• Prompt
Go through the records below and return each line that has "coordinates" in it.

Entries shown START

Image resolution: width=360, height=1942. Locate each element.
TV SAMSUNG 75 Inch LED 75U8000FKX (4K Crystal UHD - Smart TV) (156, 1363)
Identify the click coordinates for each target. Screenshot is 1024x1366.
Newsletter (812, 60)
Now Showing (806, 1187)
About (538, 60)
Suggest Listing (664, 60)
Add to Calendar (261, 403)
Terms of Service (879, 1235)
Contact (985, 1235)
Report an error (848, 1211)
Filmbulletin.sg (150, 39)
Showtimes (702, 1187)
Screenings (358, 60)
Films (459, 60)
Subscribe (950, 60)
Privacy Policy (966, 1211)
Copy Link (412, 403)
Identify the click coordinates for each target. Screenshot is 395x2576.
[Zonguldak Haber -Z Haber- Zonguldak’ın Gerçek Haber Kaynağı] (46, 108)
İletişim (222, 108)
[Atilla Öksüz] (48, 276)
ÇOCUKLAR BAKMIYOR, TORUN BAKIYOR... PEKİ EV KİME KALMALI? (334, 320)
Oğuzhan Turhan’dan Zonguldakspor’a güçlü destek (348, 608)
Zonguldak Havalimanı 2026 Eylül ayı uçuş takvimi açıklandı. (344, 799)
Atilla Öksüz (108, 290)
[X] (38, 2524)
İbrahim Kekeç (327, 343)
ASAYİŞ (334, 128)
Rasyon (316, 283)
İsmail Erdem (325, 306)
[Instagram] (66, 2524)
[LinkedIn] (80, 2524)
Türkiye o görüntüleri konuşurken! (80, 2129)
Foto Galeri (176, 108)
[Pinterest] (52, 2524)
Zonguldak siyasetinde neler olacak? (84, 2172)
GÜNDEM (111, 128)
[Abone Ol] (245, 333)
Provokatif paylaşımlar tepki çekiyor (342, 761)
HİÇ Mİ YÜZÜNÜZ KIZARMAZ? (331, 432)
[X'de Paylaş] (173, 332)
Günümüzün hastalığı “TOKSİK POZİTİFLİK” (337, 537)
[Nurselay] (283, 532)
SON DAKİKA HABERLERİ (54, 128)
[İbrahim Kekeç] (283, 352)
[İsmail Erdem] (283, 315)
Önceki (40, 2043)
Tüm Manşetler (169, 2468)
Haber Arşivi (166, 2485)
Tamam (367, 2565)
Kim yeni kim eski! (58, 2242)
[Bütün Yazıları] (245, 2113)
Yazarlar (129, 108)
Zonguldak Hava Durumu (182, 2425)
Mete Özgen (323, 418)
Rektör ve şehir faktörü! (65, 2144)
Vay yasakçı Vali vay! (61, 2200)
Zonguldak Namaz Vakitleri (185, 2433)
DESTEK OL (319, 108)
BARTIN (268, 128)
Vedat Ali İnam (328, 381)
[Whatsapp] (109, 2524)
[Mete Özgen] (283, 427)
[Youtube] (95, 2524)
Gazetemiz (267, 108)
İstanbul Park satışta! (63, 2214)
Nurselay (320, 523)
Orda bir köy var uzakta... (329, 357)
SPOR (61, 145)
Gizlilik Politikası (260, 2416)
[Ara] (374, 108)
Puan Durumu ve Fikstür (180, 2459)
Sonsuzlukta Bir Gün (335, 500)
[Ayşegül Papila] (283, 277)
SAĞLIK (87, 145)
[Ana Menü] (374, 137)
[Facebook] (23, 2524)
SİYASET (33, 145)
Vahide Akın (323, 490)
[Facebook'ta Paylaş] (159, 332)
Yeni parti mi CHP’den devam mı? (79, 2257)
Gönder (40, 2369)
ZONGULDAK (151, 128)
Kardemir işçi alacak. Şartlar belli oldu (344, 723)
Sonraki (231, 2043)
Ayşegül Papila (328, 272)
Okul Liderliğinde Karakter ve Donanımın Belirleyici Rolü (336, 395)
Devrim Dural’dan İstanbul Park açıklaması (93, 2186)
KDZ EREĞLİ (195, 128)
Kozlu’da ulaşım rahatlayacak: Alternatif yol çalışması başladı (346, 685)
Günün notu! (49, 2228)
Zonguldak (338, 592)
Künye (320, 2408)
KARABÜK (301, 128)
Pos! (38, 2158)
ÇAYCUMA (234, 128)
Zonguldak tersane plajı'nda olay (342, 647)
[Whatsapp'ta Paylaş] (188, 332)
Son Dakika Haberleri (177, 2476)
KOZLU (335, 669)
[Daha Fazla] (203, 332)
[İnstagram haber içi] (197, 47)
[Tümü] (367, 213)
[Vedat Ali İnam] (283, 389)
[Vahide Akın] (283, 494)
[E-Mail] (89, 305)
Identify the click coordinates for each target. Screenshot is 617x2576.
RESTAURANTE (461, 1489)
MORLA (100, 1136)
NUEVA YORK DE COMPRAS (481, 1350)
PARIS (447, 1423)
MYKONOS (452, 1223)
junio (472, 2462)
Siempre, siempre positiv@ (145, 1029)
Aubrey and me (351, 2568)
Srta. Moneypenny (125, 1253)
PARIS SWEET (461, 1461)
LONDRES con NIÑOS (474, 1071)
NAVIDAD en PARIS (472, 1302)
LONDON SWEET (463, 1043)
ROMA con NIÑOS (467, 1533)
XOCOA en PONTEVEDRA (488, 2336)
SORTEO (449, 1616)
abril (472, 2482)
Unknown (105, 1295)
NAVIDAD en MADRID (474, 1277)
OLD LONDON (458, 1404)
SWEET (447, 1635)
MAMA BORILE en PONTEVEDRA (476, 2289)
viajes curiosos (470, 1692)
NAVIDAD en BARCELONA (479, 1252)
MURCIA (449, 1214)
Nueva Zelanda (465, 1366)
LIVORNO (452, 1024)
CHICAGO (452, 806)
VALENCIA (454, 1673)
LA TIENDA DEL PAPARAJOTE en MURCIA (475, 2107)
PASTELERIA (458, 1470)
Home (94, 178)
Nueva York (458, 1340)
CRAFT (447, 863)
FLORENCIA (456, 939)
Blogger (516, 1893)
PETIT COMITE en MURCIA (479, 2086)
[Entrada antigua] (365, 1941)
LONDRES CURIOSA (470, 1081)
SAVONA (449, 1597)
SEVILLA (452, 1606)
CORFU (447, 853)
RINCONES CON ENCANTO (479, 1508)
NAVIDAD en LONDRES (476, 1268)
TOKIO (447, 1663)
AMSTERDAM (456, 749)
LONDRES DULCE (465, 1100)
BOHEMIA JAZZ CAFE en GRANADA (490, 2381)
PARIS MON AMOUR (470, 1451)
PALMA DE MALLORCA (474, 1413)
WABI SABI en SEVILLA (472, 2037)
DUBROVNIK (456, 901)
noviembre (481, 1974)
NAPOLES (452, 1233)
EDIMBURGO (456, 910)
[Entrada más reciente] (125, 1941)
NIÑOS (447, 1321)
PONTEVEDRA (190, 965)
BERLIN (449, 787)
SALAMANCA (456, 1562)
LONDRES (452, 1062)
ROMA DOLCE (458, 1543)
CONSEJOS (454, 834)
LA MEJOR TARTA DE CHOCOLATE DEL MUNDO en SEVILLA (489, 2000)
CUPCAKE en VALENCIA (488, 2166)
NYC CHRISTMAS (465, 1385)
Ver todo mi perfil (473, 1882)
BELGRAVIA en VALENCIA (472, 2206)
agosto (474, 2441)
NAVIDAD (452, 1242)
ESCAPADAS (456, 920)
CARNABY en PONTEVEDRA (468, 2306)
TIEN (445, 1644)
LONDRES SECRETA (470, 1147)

Entries shown END

• Exercise result
Identify the click coordinates for each target. Screenshot is 1024x1366.
Identify the click coordinates for each target. Screenshot is 395x2576.
Identify the click coordinates for each target. Screenshot is 617x2576.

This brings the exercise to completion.